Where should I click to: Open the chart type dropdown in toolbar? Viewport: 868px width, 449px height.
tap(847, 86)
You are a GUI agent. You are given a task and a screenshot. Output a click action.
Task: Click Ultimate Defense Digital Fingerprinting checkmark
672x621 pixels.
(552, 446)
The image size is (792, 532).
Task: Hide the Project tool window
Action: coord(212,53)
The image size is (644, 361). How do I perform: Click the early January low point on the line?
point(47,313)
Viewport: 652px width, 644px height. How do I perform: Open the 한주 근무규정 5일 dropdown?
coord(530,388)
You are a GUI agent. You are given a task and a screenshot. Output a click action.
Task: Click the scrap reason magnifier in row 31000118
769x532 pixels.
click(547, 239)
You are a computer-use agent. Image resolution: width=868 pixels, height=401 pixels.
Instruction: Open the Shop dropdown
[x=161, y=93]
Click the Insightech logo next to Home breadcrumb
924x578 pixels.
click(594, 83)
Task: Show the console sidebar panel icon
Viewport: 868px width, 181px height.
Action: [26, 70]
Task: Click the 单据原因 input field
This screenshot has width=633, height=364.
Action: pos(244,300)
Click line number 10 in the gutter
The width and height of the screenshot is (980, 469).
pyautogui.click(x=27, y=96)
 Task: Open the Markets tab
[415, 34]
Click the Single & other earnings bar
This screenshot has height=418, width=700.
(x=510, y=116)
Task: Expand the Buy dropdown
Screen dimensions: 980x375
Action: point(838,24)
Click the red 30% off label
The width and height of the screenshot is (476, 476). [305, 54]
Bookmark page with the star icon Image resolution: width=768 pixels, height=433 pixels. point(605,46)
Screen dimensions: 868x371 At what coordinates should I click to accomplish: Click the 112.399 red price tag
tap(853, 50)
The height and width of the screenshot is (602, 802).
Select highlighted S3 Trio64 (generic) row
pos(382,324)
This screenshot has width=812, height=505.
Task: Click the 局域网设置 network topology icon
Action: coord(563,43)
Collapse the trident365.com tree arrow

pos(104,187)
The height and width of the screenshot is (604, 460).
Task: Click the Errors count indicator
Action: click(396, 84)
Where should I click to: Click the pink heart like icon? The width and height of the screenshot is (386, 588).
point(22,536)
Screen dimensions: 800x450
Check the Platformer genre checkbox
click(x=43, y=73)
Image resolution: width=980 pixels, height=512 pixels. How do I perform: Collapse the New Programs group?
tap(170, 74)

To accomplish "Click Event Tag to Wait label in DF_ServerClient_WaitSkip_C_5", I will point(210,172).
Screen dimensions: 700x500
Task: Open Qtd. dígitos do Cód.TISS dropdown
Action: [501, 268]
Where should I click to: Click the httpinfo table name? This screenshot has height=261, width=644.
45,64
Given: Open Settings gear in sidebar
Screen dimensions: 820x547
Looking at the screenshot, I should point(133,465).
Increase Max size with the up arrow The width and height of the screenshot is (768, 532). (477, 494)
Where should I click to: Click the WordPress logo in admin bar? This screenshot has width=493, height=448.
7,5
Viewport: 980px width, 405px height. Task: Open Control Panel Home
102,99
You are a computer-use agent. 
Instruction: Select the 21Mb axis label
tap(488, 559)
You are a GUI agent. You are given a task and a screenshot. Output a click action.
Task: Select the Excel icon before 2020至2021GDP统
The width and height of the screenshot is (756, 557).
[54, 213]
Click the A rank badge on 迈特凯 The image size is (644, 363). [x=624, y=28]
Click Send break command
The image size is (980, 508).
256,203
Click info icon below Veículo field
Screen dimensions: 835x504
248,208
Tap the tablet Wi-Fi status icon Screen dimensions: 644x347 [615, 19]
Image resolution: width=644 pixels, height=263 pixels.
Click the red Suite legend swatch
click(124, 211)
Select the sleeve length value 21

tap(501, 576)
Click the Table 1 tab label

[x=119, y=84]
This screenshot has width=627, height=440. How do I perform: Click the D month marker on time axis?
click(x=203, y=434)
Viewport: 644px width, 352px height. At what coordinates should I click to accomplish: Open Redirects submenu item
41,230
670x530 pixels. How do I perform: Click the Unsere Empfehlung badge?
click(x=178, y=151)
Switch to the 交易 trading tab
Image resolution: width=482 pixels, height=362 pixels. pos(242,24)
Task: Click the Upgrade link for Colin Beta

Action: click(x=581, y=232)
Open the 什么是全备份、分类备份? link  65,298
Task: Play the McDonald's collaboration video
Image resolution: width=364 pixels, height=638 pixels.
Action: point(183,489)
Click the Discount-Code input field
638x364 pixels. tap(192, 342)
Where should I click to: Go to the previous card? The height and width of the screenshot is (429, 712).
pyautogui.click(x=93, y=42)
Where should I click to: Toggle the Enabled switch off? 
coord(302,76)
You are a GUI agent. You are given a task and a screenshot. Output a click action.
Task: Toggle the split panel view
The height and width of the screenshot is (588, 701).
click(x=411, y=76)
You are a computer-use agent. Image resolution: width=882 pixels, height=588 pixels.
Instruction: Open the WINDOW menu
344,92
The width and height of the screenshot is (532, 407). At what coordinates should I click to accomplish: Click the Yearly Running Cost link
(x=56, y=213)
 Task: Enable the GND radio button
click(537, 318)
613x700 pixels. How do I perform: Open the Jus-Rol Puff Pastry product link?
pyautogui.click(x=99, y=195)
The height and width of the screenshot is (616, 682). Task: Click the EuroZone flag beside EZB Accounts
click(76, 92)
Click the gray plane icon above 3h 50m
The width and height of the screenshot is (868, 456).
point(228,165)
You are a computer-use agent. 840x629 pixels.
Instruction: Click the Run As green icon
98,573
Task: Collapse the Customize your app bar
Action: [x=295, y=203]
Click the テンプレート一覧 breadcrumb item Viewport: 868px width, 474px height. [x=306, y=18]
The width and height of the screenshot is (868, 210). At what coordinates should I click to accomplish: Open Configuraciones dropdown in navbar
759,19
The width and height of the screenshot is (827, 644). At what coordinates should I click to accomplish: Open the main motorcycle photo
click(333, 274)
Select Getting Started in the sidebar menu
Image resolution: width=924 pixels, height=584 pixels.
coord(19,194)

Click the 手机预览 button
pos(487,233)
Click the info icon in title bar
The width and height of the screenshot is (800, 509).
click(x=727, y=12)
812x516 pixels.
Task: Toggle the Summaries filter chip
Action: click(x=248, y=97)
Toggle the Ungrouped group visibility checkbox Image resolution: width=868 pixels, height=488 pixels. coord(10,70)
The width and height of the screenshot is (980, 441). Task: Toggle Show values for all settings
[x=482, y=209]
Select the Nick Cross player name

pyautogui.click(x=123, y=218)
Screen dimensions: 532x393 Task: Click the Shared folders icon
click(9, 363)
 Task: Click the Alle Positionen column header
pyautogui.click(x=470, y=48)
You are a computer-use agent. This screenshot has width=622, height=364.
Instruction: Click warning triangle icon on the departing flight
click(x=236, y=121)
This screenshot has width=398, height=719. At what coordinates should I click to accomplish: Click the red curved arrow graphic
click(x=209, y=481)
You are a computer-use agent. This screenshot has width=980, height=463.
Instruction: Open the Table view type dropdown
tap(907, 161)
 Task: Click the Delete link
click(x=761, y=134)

- WHAT IS BEING ASKED
Type out all of the records again, exactly.

- REPLY TO THE EXERCISE
Where should I click to: Open the chart type dropdown in toolbar? Viewport: 868px width, 449px height.
tap(847, 86)
You are a GUI agent. You are given a task and a screenshot. Output a click action.
Task: Click Ultimate Defense Digital Fingerprinting checkmark
672x621 pixels.
(552, 446)
The image size is (792, 532).
Task: Hide the Project tool window
Action: coord(212,53)
The image size is (644, 361). How do I perform: Click the early January low point on the line?
point(47,313)
Viewport: 652px width, 644px height. How do I perform: Open the 한주 근무규정 5일 dropdown?
coord(530,388)
You are a GUI agent. You are given a task and a screenshot. Output a click action.
Task: Click the scrap reason magnifier in row 31000118
769x532 pixels.
click(547, 239)
You are a computer-use agent. Image resolution: width=868 pixels, height=401 pixels.
Instruction: Open the Shop dropdown
[x=161, y=93]
Click the Insightech logo next to Home breadcrumb
924x578 pixels.
click(594, 83)
Task: Show the console sidebar panel icon
Viewport: 868px width, 181px height.
Action: [26, 70]
Task: Click the 单据原因 input field
This screenshot has width=633, height=364.
Action: pos(244,300)
Click line number 10 in the gutter
The width and height of the screenshot is (980, 469).
pyautogui.click(x=27, y=96)
 Task: Open the Markets tab
[415, 34]
Click the Single & other earnings bar
This screenshot has height=418, width=700.
(x=510, y=116)
Task: Expand the Buy dropdown
Screen dimensions: 980x375
Action: point(838,24)
Click the red 30% off label
The width and height of the screenshot is (476, 476). [305, 54]
Bookmark page with the star icon Image resolution: width=768 pixels, height=433 pixels. point(605,46)
Screen dimensions: 868x371 At what coordinates should I click to accomplish: Click the 112.399 red price tag
tap(853, 50)
The height and width of the screenshot is (602, 802).
Select highlighted S3 Trio64 (generic) row
pos(382,324)
This screenshot has width=812, height=505.
Task: Click the 局域网设置 network topology icon
Action: coord(563,43)
Collapse the trident365.com tree arrow

pos(104,187)
The height and width of the screenshot is (604, 460).
Task: Click the Errors count indicator
Action: click(396, 84)
Where should I click to: Click the pink heart like icon? The width and height of the screenshot is (386, 588).
point(22,536)
Screen dimensions: 800x450
Check the Platformer genre checkbox
click(x=43, y=73)
Image resolution: width=980 pixels, height=512 pixels. How do I perform: Collapse the New Programs group?
tap(170, 74)

To accomplish "Click Event Tag to Wait label in DF_ServerClient_WaitSkip_C_5", I will point(210,172).
Screen dimensions: 700x500
Task: Open Qtd. dígitos do Cód.TISS dropdown
Action: [501, 268]
Where should I click to: Click the httpinfo table name? This screenshot has height=261, width=644.
45,64
Given: Open Settings gear in sidebar
Screen dimensions: 820x547
Looking at the screenshot, I should point(133,465).
Increase Max size with the up arrow The width and height of the screenshot is (768, 532). (477, 494)
Where should I click to: Click the WordPress logo in admin bar? This screenshot has width=493, height=448.
7,5
Viewport: 980px width, 405px height. Task: Open Control Panel Home
102,99
You are a computer-use agent. 
Instruction: Select the 21Mb axis label
tap(488, 559)
You are a GUI agent. You are given a task and a screenshot. Output a click action.
Task: Select the Excel icon before 2020至2021GDP统
The width and height of the screenshot is (756, 557).
[54, 213]
Click the A rank badge on 迈特凯 The image size is (644, 363). [x=624, y=28]
Click Send break command
The image size is (980, 508).
256,203
Click info icon below Veículo field
Screen dimensions: 835x504
248,208
Tap the tablet Wi-Fi status icon Screen dimensions: 644x347 [615, 19]
Image resolution: width=644 pixels, height=263 pixels.
Click the red Suite legend swatch
click(124, 211)
Select the sleeve length value 21

tap(501, 576)
Click the Table 1 tab label

[x=119, y=84]
This screenshot has width=627, height=440. How do I perform: Click the D month marker on time axis?
click(x=203, y=434)
Viewport: 644px width, 352px height. At what coordinates should I click to accomplish: Open Redirects submenu item
41,230
670x530 pixels. How do I perform: Click the Unsere Empfehlung badge?
click(x=178, y=151)
Switch to the 交易 trading tab
Image resolution: width=482 pixels, height=362 pixels. pos(242,24)
Task: Click the Upgrade link for Colin Beta

Action: click(x=581, y=232)
Open the 什么是全备份、分类备份? link  65,298
Task: Play the McDonald's collaboration video
Image resolution: width=364 pixels, height=638 pixels.
Action: point(183,489)
Click the Discount-Code input field
638x364 pixels. tap(192, 342)
Where should I click to: Go to the previous card? The height and width of the screenshot is (429, 712).
pyautogui.click(x=93, y=42)
Where should I click to: Toggle the Enabled switch off? 
coord(302,76)
You are a GUI agent. You are given a task and a screenshot. Output a click action.
Task: Toggle the split panel view
The height and width of the screenshot is (588, 701).
click(x=411, y=76)
You are a computer-use agent. Image resolution: width=882 pixels, height=588 pixels.
Instruction: Open the WINDOW menu
344,92
The width and height of the screenshot is (532, 407). At what coordinates should I click to accomplish: Click the Yearly Running Cost link
(x=56, y=213)
 Task: Enable the GND radio button
click(537, 318)
613x700 pixels. How do I perform: Open the Jus-Rol Puff Pastry product link?
pyautogui.click(x=99, y=195)
The height and width of the screenshot is (616, 682). Task: Click the EuroZone flag beside EZB Accounts
click(76, 92)
Click the gray plane icon above 3h 50m
The width and height of the screenshot is (868, 456).
point(228,165)
You are a computer-use agent. 840x629 pixels.
Instruction: Click the Run As green icon
98,573
Task: Collapse the Customize your app bar
Action: [x=295, y=203]
Click the テンプレート一覧 breadcrumb item Viewport: 868px width, 474px height. [x=306, y=18]
The width and height of the screenshot is (868, 210). At what coordinates should I click to accomplish: Open Configuraciones dropdown in navbar
759,19
The width and height of the screenshot is (827, 644). At what coordinates should I click to accomplish: Open the main motorcycle photo
click(333, 274)
Select Getting Started in the sidebar menu
Image resolution: width=924 pixels, height=584 pixels.
coord(19,194)

Click the 手机预览 button
pos(487,233)
Click the info icon in title bar
The width and height of the screenshot is (800, 509).
click(x=727, y=12)
812x516 pixels.
Task: Toggle the Summaries filter chip
Action: click(x=248, y=97)
Toggle the Ungrouped group visibility checkbox Image resolution: width=868 pixels, height=488 pixels. coord(10,70)
The width and height of the screenshot is (980, 441). Task: Toggle Show values for all settings
[x=482, y=209]
Select the Nick Cross player name

pyautogui.click(x=123, y=218)
Screen dimensions: 532x393 Task: Click the Shared folders icon
click(9, 363)
 Task: Click the Alle Positionen column header
pyautogui.click(x=470, y=48)
You are a computer-use agent. This screenshot has width=622, height=364.
Instruction: Click warning triangle icon on the departing flight
click(x=236, y=121)
This screenshot has width=398, height=719. At what coordinates should I click to accomplish: Click the red curved arrow graphic
click(x=209, y=481)
You are a computer-use agent. This screenshot has width=980, height=463.
Instruction: Open the Table view type dropdown
tap(907, 161)
 Task: Click the Delete link
click(x=761, y=134)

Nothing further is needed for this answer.